-- PROVIDED DATA follows --
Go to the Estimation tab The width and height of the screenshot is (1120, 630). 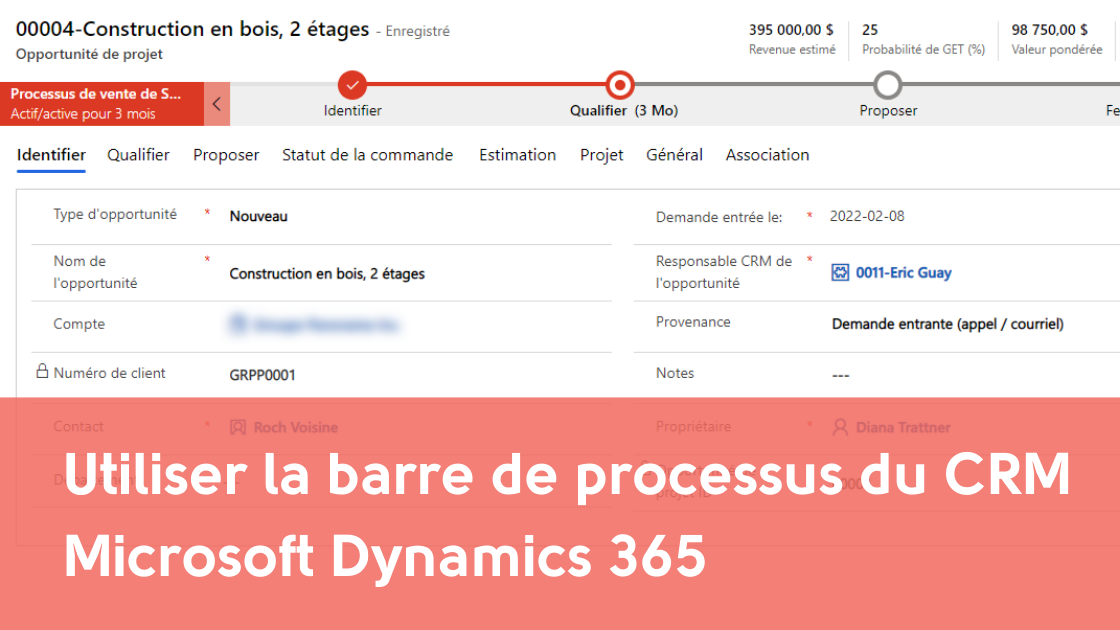click(517, 155)
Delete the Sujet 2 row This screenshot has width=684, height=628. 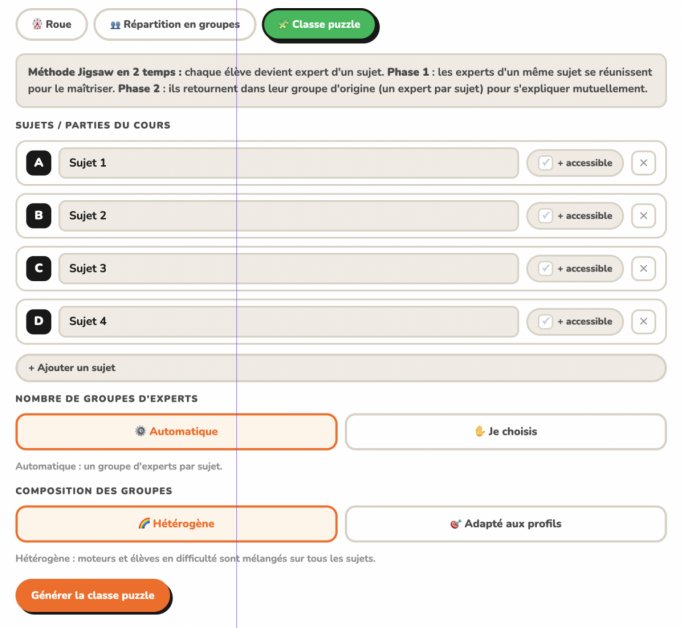(643, 215)
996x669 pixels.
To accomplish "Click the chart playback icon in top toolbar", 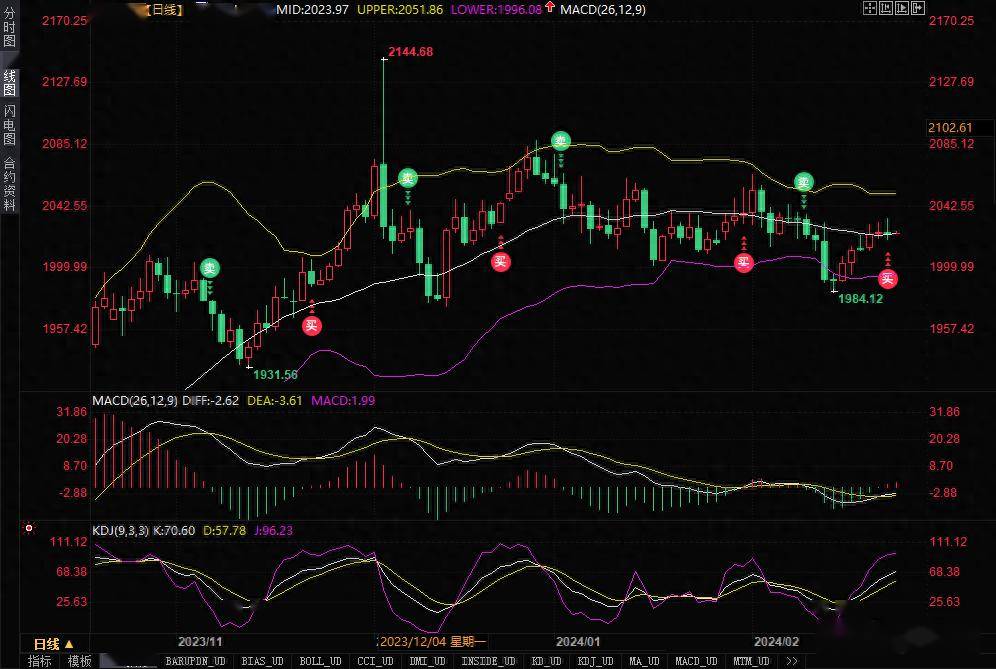I will [x=903, y=8].
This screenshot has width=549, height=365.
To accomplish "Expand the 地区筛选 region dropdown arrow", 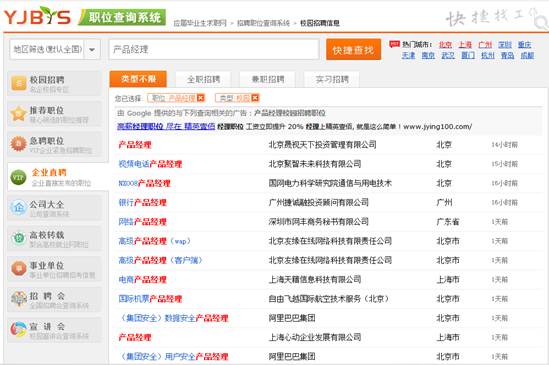I will point(92,49).
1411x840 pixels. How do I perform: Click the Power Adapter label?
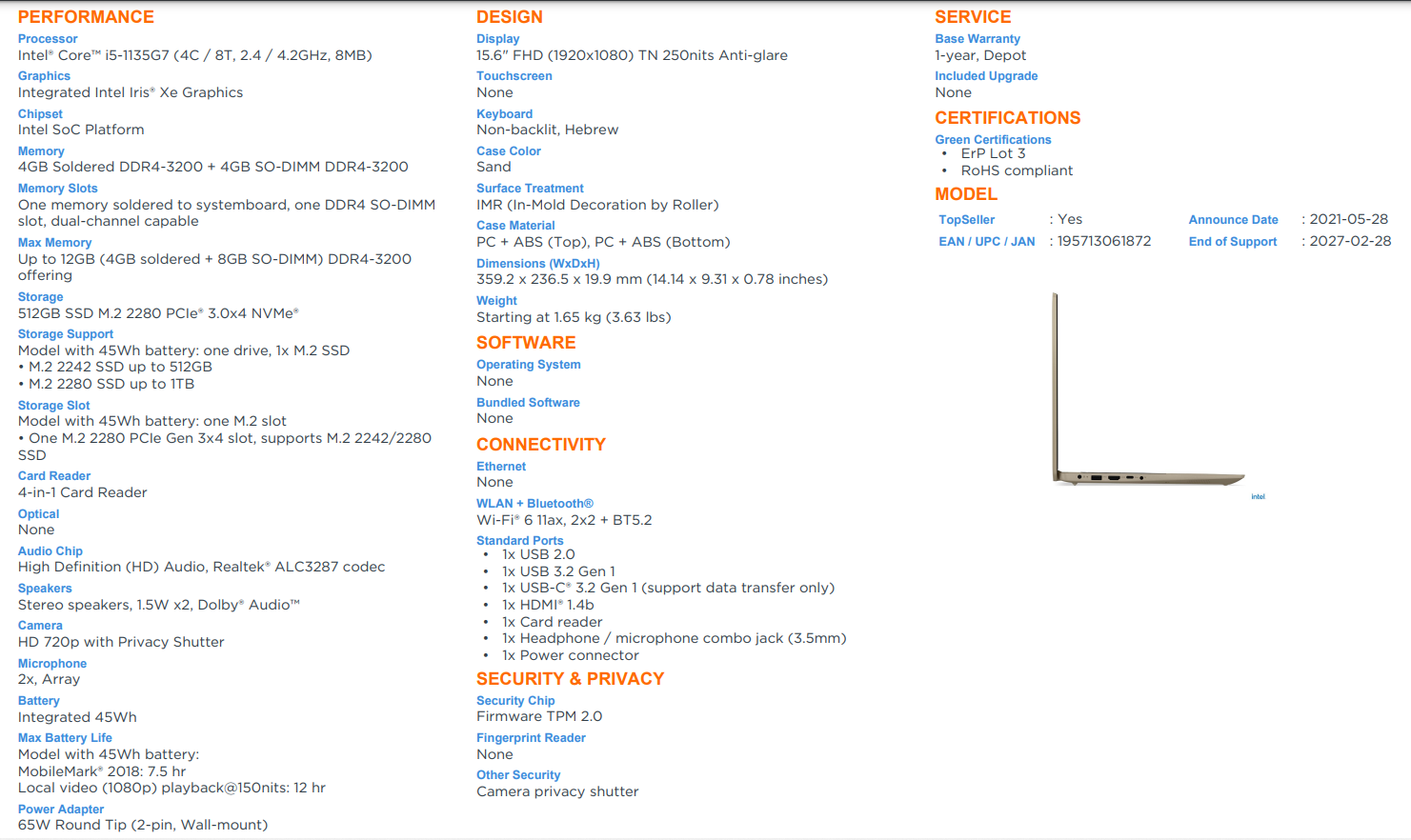(61, 810)
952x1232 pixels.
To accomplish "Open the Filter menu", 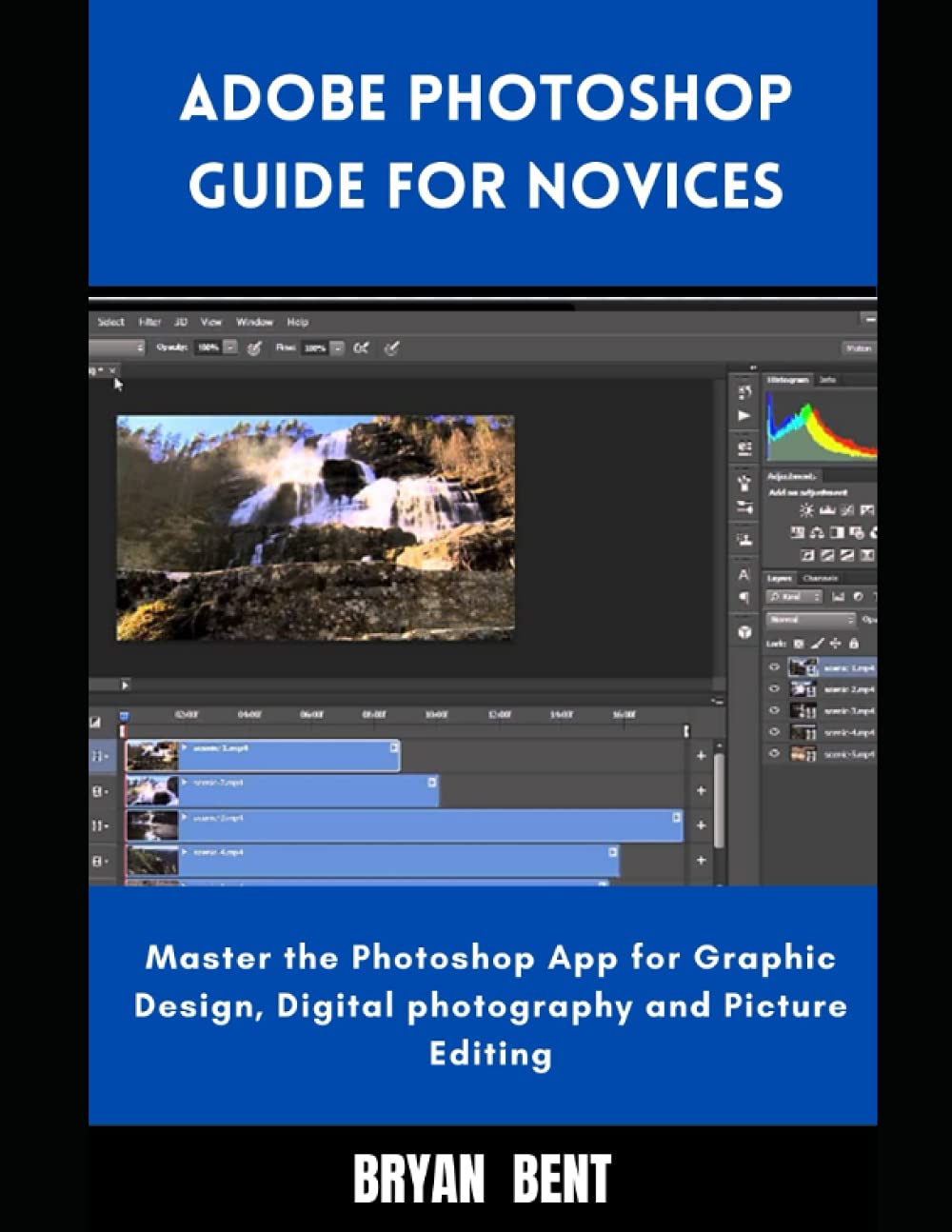I will click(x=148, y=321).
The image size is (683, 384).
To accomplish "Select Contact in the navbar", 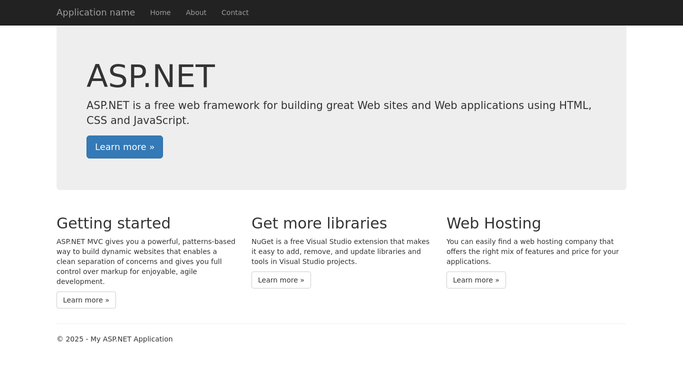I will [x=235, y=13].
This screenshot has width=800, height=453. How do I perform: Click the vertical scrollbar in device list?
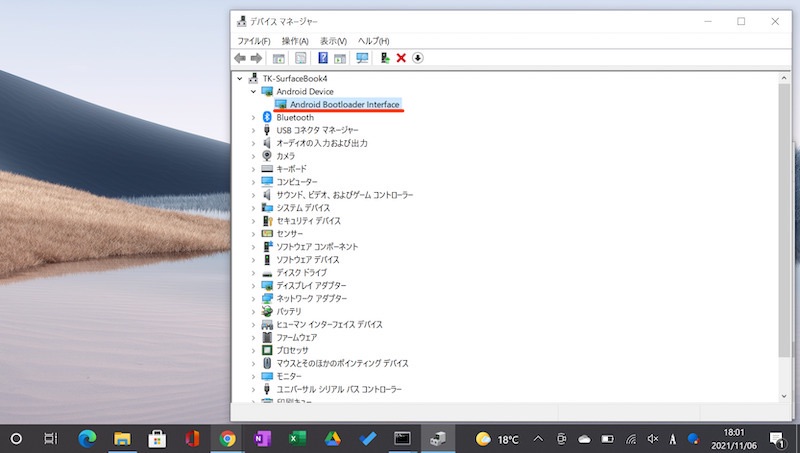(783, 220)
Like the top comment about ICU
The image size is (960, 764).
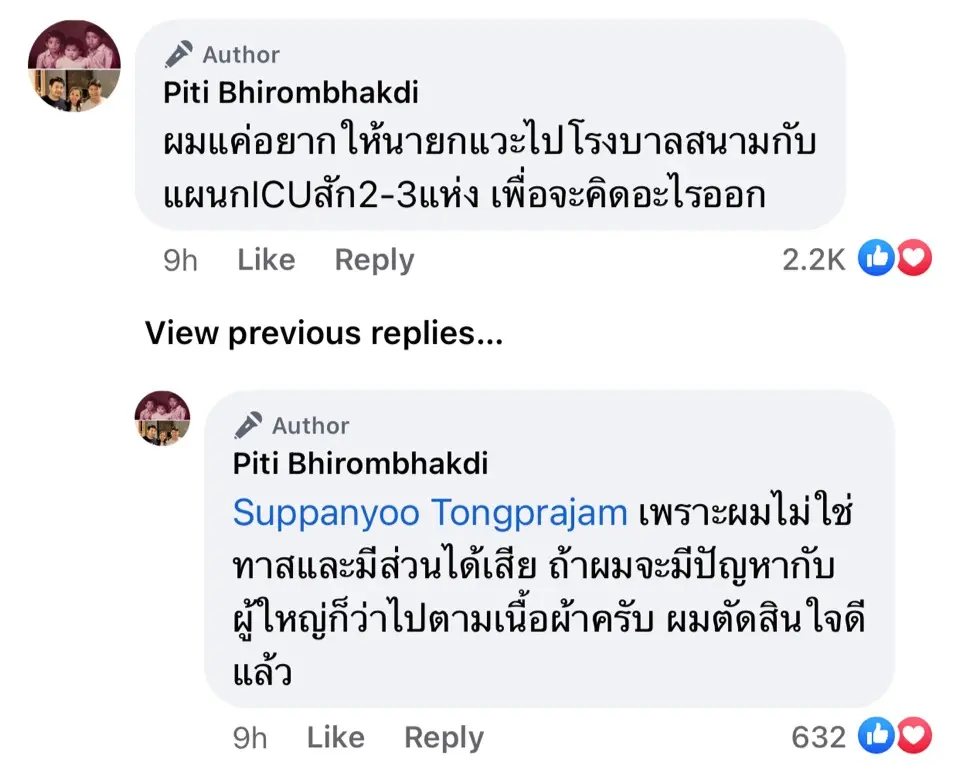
-- PROVIDED DATA concluded --
State how many lines of the entries include the string "size", with nothing besides the number.

(YOUR RESPONSE): 2